With the inclusion of the Liberal Democrats in the last televised debate and the surprising outcome of the coalition government from the previous election, debates on the UK no longer being a two-party system heated up. The 2010 televised leadership debates had a profound effect on the election results by being seen as the starting point for Nick Clegg’s widespread popularity, his fresh take aided the emergence of the Liberal Democrats as a realistic, feasible alternative to two-party ping pong with polls suggesting he ‘won’ the first debate.

Although many argue the inclusion of minor parties in the 2015 debate will do little to aid a bid for Prime Minister, these minor parties are given the chance to present themselves to a bigger audience by being on a platform almost everyone has access to; an opportunity minor parties often lack due to limits in resources and funding for grassroots action. In my opinion, the televised debate was most important for these smaller parties by helping them reach wider audiences. And to the surprise of many, the leader of a minor party, went on to ‘win’ this debate.

3. Women

Whilst watching the debate, I found it difficult to contain my inner feminist. Not only was the debate hosted by a female, but the stage saw not one, or two, but three female party leaders.
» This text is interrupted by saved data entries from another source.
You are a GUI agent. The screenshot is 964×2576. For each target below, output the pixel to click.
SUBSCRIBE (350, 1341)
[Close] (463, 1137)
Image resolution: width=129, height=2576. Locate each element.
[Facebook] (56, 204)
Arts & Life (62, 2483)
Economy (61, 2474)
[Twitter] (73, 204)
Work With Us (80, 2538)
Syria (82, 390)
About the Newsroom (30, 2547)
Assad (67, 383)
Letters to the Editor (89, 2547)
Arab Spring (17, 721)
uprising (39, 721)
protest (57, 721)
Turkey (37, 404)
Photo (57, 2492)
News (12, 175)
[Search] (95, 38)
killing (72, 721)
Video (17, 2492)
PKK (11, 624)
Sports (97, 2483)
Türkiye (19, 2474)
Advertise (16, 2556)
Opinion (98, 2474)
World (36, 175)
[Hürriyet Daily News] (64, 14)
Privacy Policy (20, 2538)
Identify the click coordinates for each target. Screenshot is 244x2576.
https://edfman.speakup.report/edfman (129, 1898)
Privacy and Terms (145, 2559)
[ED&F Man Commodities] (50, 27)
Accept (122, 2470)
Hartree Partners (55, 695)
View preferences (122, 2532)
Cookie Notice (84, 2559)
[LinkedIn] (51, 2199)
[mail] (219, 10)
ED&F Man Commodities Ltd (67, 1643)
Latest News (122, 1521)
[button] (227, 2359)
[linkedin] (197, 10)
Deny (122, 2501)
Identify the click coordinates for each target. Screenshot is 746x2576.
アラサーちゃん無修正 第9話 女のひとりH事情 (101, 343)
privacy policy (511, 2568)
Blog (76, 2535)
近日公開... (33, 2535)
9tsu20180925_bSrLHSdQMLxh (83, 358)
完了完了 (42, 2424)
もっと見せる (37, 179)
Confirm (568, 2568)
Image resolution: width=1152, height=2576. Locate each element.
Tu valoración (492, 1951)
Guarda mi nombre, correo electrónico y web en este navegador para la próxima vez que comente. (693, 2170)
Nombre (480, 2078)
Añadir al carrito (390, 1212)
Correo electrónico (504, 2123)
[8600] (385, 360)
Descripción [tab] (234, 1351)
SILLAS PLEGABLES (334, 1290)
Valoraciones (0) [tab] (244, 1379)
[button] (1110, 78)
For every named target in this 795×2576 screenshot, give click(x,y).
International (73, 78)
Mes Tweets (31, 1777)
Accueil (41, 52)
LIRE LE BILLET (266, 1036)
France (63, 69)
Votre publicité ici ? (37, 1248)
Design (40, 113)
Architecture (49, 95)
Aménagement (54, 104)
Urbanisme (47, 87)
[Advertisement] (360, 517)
Arguably the most successful performance of the evening – not just among the females, but all the candidates – came from the SNP’s Nicola Sturgeon. My thoughts were a constant trail of ‘you go girl’ throughout.

 

To wrap this up, I just wanted to finish by urging those of you who can, to vote in this election. Vote for someone you like, vote for policies you like, or tick a random box if you think they’re all the same. Our ancestors fought for us to have this right, the least we can do is honour them by exercising it.